A complete, exact copy of the records is needed here.

Saved data entries
● ● ● ● ● ● ●
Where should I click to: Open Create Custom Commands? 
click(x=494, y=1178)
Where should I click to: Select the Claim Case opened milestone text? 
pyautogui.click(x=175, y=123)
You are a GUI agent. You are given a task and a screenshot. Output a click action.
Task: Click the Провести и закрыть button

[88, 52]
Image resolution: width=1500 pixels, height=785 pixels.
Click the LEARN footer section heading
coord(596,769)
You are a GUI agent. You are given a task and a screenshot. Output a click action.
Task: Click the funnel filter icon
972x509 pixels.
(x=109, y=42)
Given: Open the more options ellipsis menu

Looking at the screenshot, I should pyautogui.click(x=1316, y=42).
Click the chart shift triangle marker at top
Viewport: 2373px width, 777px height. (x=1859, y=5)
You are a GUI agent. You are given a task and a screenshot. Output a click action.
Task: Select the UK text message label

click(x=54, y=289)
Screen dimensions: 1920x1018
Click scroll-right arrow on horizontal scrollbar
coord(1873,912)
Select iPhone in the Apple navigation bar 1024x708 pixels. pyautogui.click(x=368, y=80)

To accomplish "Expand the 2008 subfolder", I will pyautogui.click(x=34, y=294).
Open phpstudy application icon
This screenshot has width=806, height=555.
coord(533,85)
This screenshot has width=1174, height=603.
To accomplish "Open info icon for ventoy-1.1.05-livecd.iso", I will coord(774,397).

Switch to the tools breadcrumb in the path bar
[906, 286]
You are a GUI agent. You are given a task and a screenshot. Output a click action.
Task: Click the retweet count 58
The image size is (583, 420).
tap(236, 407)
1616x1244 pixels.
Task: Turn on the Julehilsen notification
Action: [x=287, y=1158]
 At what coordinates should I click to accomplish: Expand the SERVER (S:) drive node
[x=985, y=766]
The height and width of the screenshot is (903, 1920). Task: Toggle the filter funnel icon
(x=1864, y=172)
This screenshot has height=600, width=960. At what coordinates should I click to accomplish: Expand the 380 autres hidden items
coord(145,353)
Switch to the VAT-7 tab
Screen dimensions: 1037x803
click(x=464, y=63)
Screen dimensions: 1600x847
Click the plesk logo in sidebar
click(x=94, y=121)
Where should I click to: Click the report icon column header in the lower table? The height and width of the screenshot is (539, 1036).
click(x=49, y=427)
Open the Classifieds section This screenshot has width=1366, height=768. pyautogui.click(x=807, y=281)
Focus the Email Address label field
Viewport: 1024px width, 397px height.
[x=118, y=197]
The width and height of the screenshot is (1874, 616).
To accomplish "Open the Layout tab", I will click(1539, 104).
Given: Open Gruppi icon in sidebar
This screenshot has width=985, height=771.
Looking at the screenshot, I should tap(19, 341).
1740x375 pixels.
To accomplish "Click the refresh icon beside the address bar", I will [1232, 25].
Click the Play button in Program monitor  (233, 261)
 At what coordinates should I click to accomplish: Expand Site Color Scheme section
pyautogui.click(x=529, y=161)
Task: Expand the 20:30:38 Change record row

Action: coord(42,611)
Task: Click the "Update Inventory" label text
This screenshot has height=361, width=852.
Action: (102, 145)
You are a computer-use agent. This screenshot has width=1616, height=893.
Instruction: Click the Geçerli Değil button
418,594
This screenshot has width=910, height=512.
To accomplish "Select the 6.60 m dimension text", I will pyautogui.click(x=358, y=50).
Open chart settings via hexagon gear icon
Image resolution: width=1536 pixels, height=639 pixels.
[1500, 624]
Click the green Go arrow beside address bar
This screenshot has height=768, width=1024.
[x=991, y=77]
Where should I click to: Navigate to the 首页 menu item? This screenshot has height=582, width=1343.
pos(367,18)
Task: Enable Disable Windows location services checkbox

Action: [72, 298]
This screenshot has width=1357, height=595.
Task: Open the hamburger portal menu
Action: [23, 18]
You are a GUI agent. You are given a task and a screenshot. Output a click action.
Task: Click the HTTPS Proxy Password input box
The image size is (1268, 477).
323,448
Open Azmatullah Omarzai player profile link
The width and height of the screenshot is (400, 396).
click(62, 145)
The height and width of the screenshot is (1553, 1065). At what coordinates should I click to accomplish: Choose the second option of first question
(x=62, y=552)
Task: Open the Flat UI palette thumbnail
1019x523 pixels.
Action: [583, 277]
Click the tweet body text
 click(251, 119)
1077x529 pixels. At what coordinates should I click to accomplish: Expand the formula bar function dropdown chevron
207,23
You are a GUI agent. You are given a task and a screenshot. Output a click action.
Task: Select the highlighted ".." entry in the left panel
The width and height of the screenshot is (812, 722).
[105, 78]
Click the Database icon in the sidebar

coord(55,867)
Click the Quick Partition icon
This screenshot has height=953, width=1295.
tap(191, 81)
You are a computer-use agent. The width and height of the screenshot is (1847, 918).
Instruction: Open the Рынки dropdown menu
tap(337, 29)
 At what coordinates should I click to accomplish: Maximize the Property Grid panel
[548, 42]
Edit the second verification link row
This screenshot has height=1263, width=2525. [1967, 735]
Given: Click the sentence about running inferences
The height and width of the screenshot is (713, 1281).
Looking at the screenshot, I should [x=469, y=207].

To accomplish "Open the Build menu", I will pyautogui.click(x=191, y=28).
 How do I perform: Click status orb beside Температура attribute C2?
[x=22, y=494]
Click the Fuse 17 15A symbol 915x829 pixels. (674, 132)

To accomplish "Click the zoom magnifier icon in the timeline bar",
● ● ● ● ● ● ●
# Response to this exercise
Where should I click to: Open Create Custom Commands? 
click(x=494, y=1178)
Where should I click to: Select the Claim Case opened milestone text? 
pyautogui.click(x=175, y=123)
You are a GUI agent. You are given a task and a screenshot. Output a click action.
Task: Click the Провести и закрыть button

[88, 52]
Image resolution: width=1500 pixels, height=785 pixels.
Click the LEARN footer section heading
coord(596,769)
You are a GUI agent. You are given a task and a screenshot. Output a click action.
Task: Click the funnel filter icon
972x509 pixels.
(x=109, y=42)
Given: Open the more options ellipsis menu

Looking at the screenshot, I should pyautogui.click(x=1316, y=42).
Click the chart shift triangle marker at top
Viewport: 2373px width, 777px height. (x=1859, y=5)
You are a GUI agent. You are given a task and a screenshot. Output a click action.
Task: Select the UK text message label

click(x=54, y=289)
Screen dimensions: 1920x1018
Click scroll-right arrow on horizontal scrollbar
coord(1873,912)
Select iPhone in the Apple navigation bar 1024x708 pixels. pyautogui.click(x=368, y=80)

To accomplish "Expand the 2008 subfolder", I will pyautogui.click(x=34, y=294).
Open phpstudy application icon
This screenshot has width=806, height=555.
coord(533,85)
This screenshot has width=1174, height=603.
To accomplish "Open info icon for ventoy-1.1.05-livecd.iso", I will coord(774,397).

Switch to the tools breadcrumb in the path bar
[906, 286]
You are a GUI agent. You are given a task and a screenshot. Output a click action.
Task: Click the retweet count 58
The image size is (583, 420).
tap(236, 407)
1616x1244 pixels.
Task: Turn on the Julehilsen notification
Action: [x=287, y=1158]
 At what coordinates should I click to accomplish: Expand the SERVER (S:) drive node
[x=985, y=766]
The height and width of the screenshot is (903, 1920). Task: Toggle the filter funnel icon
(x=1864, y=172)
This screenshot has height=600, width=960. At what coordinates should I click to accomplish: Expand the 380 autres hidden items
coord(145,353)
Switch to the VAT-7 tab
Screen dimensions: 1037x803
click(x=464, y=63)
Screen dimensions: 1600x847
Click the plesk logo in sidebar
click(x=94, y=121)
Where should I click to: Click the report icon column header in the lower table? The height and width of the screenshot is (539, 1036).
click(x=49, y=427)
Open the Classifieds section This screenshot has width=1366, height=768. pyautogui.click(x=807, y=281)
Focus the Email Address label field
Viewport: 1024px width, 397px height.
[x=118, y=197]
The width and height of the screenshot is (1874, 616).
To accomplish "Open the Layout tab", I will click(1539, 104).
Given: Open Gruppi icon in sidebar
This screenshot has width=985, height=771.
Looking at the screenshot, I should tap(19, 341).
1740x375 pixels.
To accomplish "Click the refresh icon beside the address bar", I will [1232, 25].
Click the Play button in Program monitor  (233, 261)
 At what coordinates should I click to accomplish: Expand Site Color Scheme section
pyautogui.click(x=529, y=161)
Task: Expand the 20:30:38 Change record row

Action: coord(42,611)
Task: Click the "Update Inventory" label text
This screenshot has height=361, width=852.
Action: (102, 145)
You are a computer-use agent. This screenshot has width=1616, height=893.
Instruction: Click the Geçerli Değil button
418,594
This screenshot has width=910, height=512.
To accomplish "Select the 6.60 m dimension text", I will pyautogui.click(x=358, y=50).
Open chart settings via hexagon gear icon
Image resolution: width=1536 pixels, height=639 pixels.
[1500, 624]
Click the green Go arrow beside address bar
This screenshot has height=768, width=1024.
[x=991, y=77]
Where should I click to: Navigate to the 首页 menu item? This screenshot has height=582, width=1343.
pos(367,18)
Task: Enable Disable Windows location services checkbox

Action: [72, 298]
This screenshot has width=1357, height=595.
Task: Open the hamburger portal menu
Action: [23, 18]
You are a GUI agent. You are given a task and a screenshot. Output a click action.
Task: Click the HTTPS Proxy Password input box
The image size is (1268, 477).
323,448
Open Azmatullah Omarzai player profile link
The width and height of the screenshot is (400, 396).
click(62, 145)
The height and width of the screenshot is (1553, 1065). At what coordinates should I click to accomplish: Choose the second option of first question
(x=62, y=552)
Task: Open the Flat UI palette thumbnail
1019x523 pixels.
Action: [583, 277]
Click the tweet body text
 click(251, 119)
1077x529 pixels. At what coordinates should I click to accomplish: Expand the formula bar function dropdown chevron
207,23
You are a GUI agent. You are given a task and a screenshot. Output a click action.
Task: Select the highlighted ".." entry in the left panel
The width and height of the screenshot is (812, 722).
[105, 78]
Click the Database icon in the sidebar

coord(55,867)
Click the Quick Partition icon
This screenshot has height=953, width=1295.
tap(191, 81)
You are a computer-use agent. The width and height of the screenshot is (1847, 918).
Instruction: Open the Рынки dropdown menu
tap(337, 29)
 At what coordinates should I click to accomplish: Maximize the Property Grid panel
[548, 42]
Edit the second verification link row
This screenshot has height=1263, width=2525. [1967, 735]
Given: Click the sentence about running inferences
The height and width of the screenshot is (713, 1281).
Looking at the screenshot, I should [x=469, y=207].

To accomplish "Open the Build menu", I will pyautogui.click(x=191, y=28).
 How do I perform: Click status orb beside Температура attribute C2?
[x=22, y=494]
Click the Fuse 17 15A symbol 915x829 pixels. (674, 132)

To accomplish "Click the zoom magnifier icon in the timeline bar",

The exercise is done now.